• EXERCISE OBJECTIVE:
Copy word for word the passage of the Firefox add-on policies below, starting with "Add-ons extend the" and going on through "they are distributed.".

***** TEXT SECTION

Add-on Policies

This is a preview of policies that will become effective on Aug 4, 2025.

Add-ons extend the core capabilities of Firefox, enabling users to modify and personalize their web experience. A healthy ecosystem, built on trust, is vital for developers to be successful and users to feel safe making Firefox their own. For these reasons, Mozilla requires all add-ons to comply with the following policies. These policies are not intended to serve as legal advice: depending on where you are located, additional requirements may apply.

All add-ons are subject to these policies, regardless of how they are distributed.

When an add-on is given human review or otherwise assessed by Mozilla, these policies act as guiding principles for those reviews. Add-ons that do not comply with these policies may be rejected or disabled by Mozilla.

**********
***** SUPPLIED RECORDS

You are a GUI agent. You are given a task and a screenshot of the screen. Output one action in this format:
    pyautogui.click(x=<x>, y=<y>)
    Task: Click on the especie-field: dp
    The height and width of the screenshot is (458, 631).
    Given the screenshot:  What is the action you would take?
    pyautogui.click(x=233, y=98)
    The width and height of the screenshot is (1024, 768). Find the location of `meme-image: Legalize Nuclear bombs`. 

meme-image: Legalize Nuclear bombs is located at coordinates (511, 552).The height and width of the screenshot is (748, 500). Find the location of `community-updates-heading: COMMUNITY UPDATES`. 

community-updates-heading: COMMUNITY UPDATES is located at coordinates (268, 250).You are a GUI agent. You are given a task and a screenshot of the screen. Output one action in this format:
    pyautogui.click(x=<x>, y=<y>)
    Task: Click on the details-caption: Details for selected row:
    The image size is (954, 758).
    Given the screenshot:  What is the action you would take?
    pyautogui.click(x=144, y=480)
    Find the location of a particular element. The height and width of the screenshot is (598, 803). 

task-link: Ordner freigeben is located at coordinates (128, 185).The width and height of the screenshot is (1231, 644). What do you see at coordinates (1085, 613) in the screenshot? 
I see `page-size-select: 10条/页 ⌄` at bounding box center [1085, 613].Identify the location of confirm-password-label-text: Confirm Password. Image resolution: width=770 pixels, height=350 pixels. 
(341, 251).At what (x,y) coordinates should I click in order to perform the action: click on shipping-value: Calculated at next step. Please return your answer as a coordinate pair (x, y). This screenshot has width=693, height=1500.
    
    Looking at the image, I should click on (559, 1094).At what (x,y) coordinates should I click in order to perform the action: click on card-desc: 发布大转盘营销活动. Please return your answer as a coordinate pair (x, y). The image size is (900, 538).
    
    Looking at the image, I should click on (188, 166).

**********

• EXPECTED ANSWER:
Add-ons extend the core capabilities of Firefox, enabling users to modify and personalize their web experience. A healthy ecosystem, built on trust, is vital for developers to be successful and users to feel safe making Firefox their own. For these reasons, Mozilla requires all add-ons to comply with the following policies. These policies are not intended to serve as legal advice: depending on where you are located, additional requirements may apply.

All add-ons are subject to these policies, regardless of how they are distributed.